一通り話を聞き終えると、コルヴァンに会ってみたいと言いミレナに案内してもらう。
ミレナのことを任せられるかとは言ったものの、それは彼の最後の足掻きだった。
「コルヴァンさん、突然ごめんなさい。 こちら友達のルーカスです。 コルヴァンさんに会ってみたいそうなので……」とミレナがルーカスを紹介する。

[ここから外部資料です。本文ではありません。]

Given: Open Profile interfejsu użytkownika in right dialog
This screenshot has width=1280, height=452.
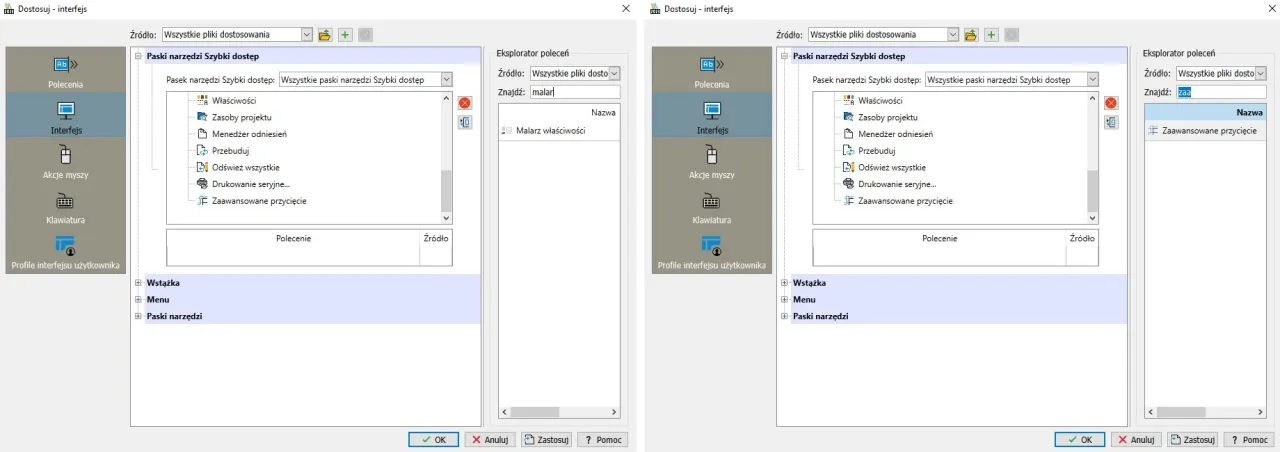Looking at the screenshot, I should pos(711,252).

「初めまして、ルーカスといいます。 今学校が休みなので里帰りしてるのですが町の人の噂になってる絵本が気になりまして」
絵本のことなんてどうでもよく、ここからコルヴァンの人となりを探るつもりだったのだが――
「ああ、見たことはなかったか?」
「ええ、なにせ人気だからなかなか手に入らないですよ」
「まぁ、手作業で作ってるからな。 多くは作れない」
「そうなんですか!?」とミレナ。
「知らなかったのかい?」とルーカス。
「見ていくか?」と言うコルヴァンに「はい!」と即答するミレナを見て、見ざるを得ないと思い作業部屋におじゃますることにした。
中に入ると机には作りかけの絵本があった。
見ると立体的な絵が描かれてある。
ルーカスは一瞬にして目を奪われ息を呑んだ。
「きれいだね」と言うミレナに「……ああ」と感動する。
魔法使いが作る絵本なんて魔法で簡単に作っていると思っていた。
だが違った。
一つ一つ丁寧に作っているコルヴァンに対してもはや偏見の目は薄らいでいった。
「これはみんなが感動するはずだ……」とぽつりと呟くルーカス。
そばで目を輝かせているミレナを見て「(僕には彼女をこんな顔にはできないな)」と思った。
「すまない、一冊あげたいところだが今完成した絵本はないんだ 」と言うコルヴァンに「いやいや、こんなきれいなものタダでもらうわけには」と彼の気遣いにやや慌てる。
そしてミレナとコルヴァンに見送られ帰るルーカス。
歩きながら涙をこらえて「(幸せになるんだぞ、ミレナ)」と長年の片思いに別れを告げた。